Though more than three-quarters of heart related deaths are preventable, heart disease remains the number one killer of men and women in the United States. For women, the statistics are particularly grim: Every 80 seconds a woman dies from heart disease and yet women generally do not perceive heart disease to be a top health concern. Approximately 610,000 people die due to heart disease annually in the U.S. according to the Centers for Disease Control and Prevention (CDC). That means one in four deaths occur due to heart disease across the board. One in three women are affected by heart disease over one in eight affected by breast cancer comparatively.
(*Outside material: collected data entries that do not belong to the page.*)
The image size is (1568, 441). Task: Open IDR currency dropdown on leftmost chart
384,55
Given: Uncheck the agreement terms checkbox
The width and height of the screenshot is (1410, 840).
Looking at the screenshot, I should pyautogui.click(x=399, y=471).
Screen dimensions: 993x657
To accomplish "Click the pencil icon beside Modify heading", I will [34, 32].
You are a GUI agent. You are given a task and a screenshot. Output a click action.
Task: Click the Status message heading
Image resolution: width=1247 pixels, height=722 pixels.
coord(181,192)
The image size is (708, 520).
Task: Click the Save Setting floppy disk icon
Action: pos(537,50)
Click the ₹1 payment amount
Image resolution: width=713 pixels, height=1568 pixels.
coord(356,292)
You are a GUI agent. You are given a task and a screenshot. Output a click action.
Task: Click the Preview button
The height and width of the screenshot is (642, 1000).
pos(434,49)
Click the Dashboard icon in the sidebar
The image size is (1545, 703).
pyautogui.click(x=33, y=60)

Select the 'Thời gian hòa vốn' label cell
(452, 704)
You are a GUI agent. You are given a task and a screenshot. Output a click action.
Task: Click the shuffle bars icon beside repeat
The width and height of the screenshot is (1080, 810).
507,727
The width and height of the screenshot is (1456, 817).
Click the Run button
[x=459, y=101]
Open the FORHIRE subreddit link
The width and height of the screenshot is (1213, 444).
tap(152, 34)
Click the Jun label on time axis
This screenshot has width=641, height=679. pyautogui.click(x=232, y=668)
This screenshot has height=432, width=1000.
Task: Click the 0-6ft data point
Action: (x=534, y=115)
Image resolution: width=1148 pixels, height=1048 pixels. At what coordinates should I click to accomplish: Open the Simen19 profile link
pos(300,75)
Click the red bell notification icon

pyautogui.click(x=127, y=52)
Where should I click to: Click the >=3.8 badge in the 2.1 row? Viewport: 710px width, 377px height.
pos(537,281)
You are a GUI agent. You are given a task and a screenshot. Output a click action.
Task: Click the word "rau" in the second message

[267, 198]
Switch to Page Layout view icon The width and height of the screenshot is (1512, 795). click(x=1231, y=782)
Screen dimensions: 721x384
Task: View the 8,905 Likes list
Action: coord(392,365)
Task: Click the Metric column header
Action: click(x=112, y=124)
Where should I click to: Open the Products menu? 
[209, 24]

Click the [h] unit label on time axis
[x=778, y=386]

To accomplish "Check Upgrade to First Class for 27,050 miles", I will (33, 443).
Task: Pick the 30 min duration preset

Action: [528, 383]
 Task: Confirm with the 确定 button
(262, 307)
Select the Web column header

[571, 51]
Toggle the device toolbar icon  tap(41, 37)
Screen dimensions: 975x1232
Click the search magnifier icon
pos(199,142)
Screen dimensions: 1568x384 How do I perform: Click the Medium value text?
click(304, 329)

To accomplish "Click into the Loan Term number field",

Is there a gender bias when it comes to recognizing and treating women for cardiovascular disease? Quite possibly. For decades medical professionals have taken what Dr. Nanette Wenger coined in the 1990s as a “bikini approach” to women’s healthcare with an emphasis on breast and cervical cancer screenings, reproductive and maternal-fetal health.
From a physiological standpoint, women typically have smaller hearts and blood vessels than men. As a result, women often experience greater complications including increased bleeding during a heart attack and accompanying surgical procedure. Physicians may be less likely to treat a women’s heart condition or cardiac event as aggressively as in the case of a man’s due to the threat of these complications.
The reality is that heart attack death rates among women exceed those among men. Culturally, women and men are often treated differently based on misconceptions about heart disease, as well as societal norms regarding gender roles. Many women face demands at work and on the home front as both financial contributors and caregivers for their families. The constant pressure and stress involved in maintaining a career and household increase the amount of cortisol produced in the body. According to The Huffington Post:
“When you stew on a problem, the body continuously releases cortisol, and chronic elevated levels can lead to serious issues. Too much cortisol can suppress the immune system, increase blood pressure and sugar, decrease libido, produce acne, contribute to obesity and more.”
Cortisol and certain other hormones circulating through the body can contribute to inflammation. Harvard Medical School’s Harvard Health Publications cites:
“Chronic low-grade inflammation is intimately involved in all stages of atherosclerosis, the process that leads to cholesterol-clogged arteries. This means that inflammation sets the stage for heart attacks.”
According to the American Heart Association:
“Atherosclerosis is a condition that develops when a substance called plaque builds up in the walls of the arteries. This buildup narrows the arteries, making it harder for blood to flow through. If a blood clot forms, it can stop the blood flow. This can cause a heart attack or stroke. A heart attack occurs when the blood flow to a part of the heart is blocked by a blood clot.”
High blood pressure and cholesterol, as well as smoking, are risk factors for heart disease. While young, menstruating women tend to maintain more normal cholesterol levels due to estrogen, post menopause, that protection diminishes and women are at a greater risk for heart disease and heart attacks. According to the CDC, “about half of Americans (47 percent) have at least one of these three risk factors,” 80 percent of all women experience at least one risk factor for heart disease and today nearly 44 million women in the U.S. live with a form of heart disease. Other risk factors include diabetes, obesity, poor diet, sedentary lifestyle, alcohol abuse and more.
— JohnsHopkinsMedicine (@HopkinsMedicine) February 12, 2016
According to the CDC, “almost two-thirds (64 percent) of women who die suddenly of coronary heart disease have no previous symptoms.” Although the majority of women experience typical heart attack symptoms like chest pain or pressure, tightening in the chest, shortness of breath and shooting pains, some women experience cardiac symptoms differently than men. Approximately one-third of women experience more subtle signs like waves of nausea or heartburn; isolated pain in the jaw, neck, shoulders, abdomen or back, or even excessive fatigue. Symptoms may come on during periods of rest or physical activity and stress can exacerbate these conditions.
February marks American Heart Month, and medical practitioners and women across the country are creating a buzz around the Go Red for Women awareness campaign, which draws attention to heart disease, warning signs and preventative care with a special focus on women sharing their stories and taking a stand.